EXERCISE GOAL:
Skipping any pictures, repeat exactly and only the lines from the one that holds "At what coordinates" to the last line of the material, both included.

DATA EXTRACTS:
■ ■ ■ ■ ■ ■ ■

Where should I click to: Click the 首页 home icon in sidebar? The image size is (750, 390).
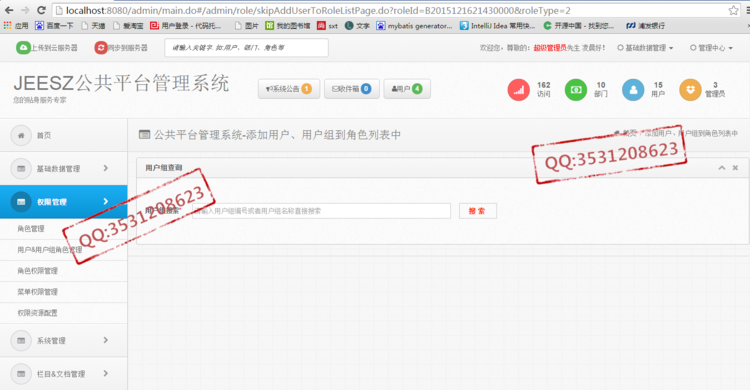(21, 135)
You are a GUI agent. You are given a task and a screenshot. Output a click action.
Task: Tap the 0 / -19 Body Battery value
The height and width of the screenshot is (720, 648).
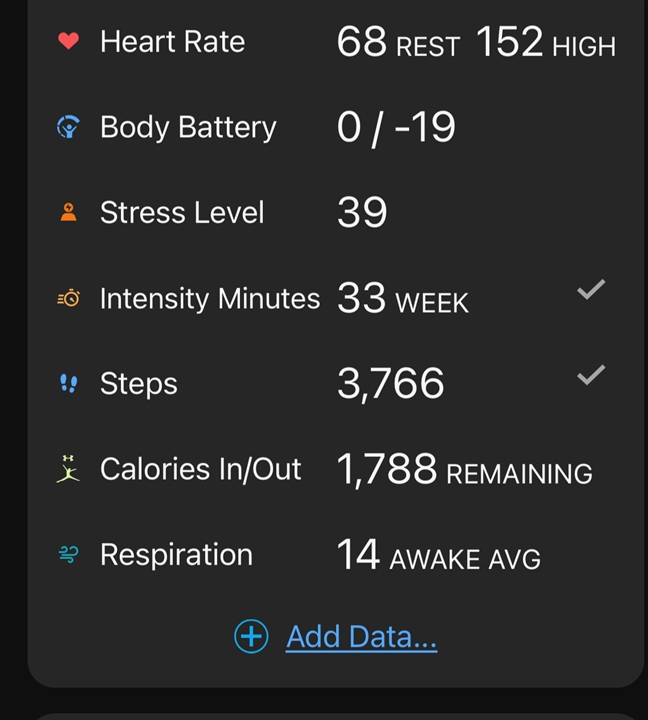(396, 128)
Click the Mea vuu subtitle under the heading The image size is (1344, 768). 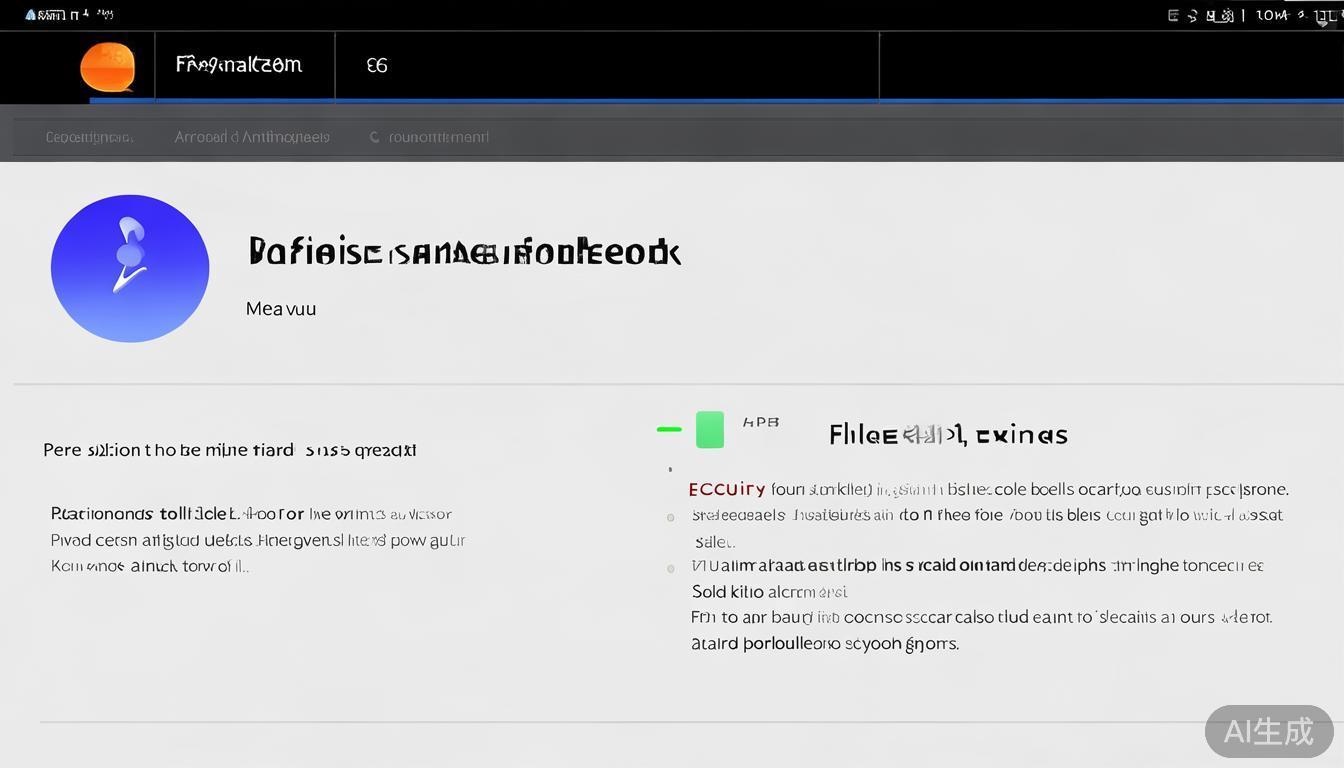pyautogui.click(x=281, y=309)
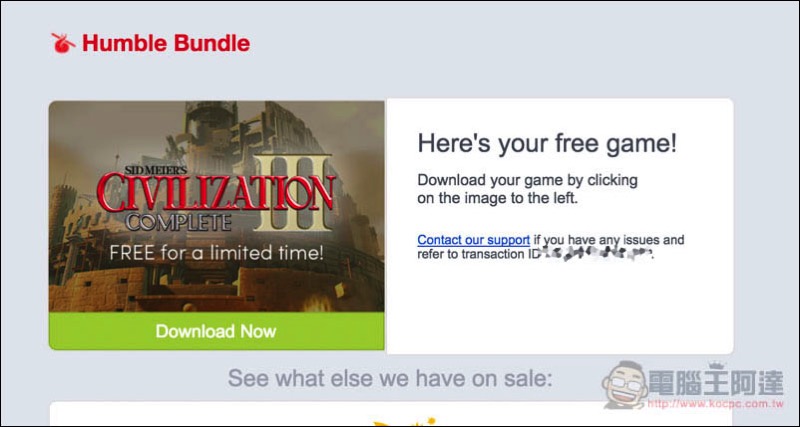Click the COMPLETE subtitle on game art
Viewport: 800px width, 427px height.
178,222
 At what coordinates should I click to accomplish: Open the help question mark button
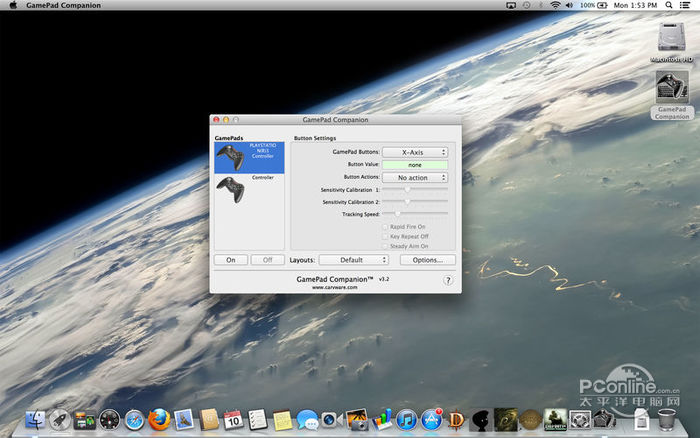point(448,280)
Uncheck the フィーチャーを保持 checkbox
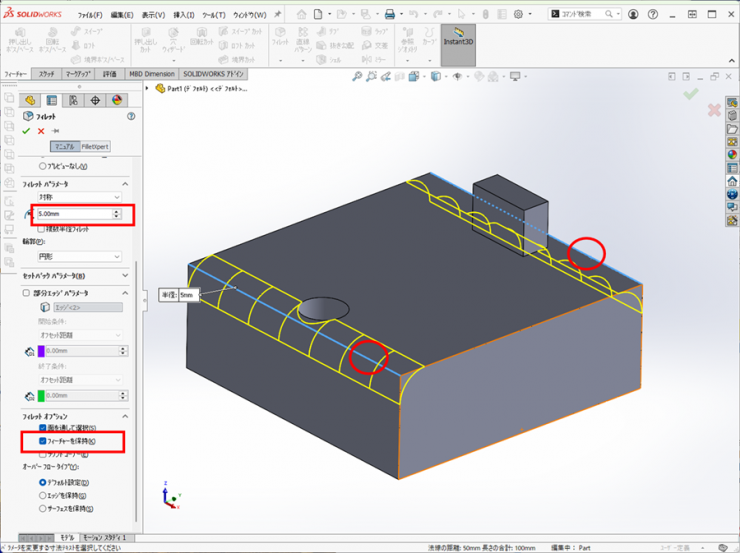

■ ■ ■ ■ ■ ■ ■

SOLUTION FOR THIS PROBLEM:
 At what coordinates should I click to accomplish: Open the help question mark button
point(448,280)
Uncheck the フィーチャーを保持 checkbox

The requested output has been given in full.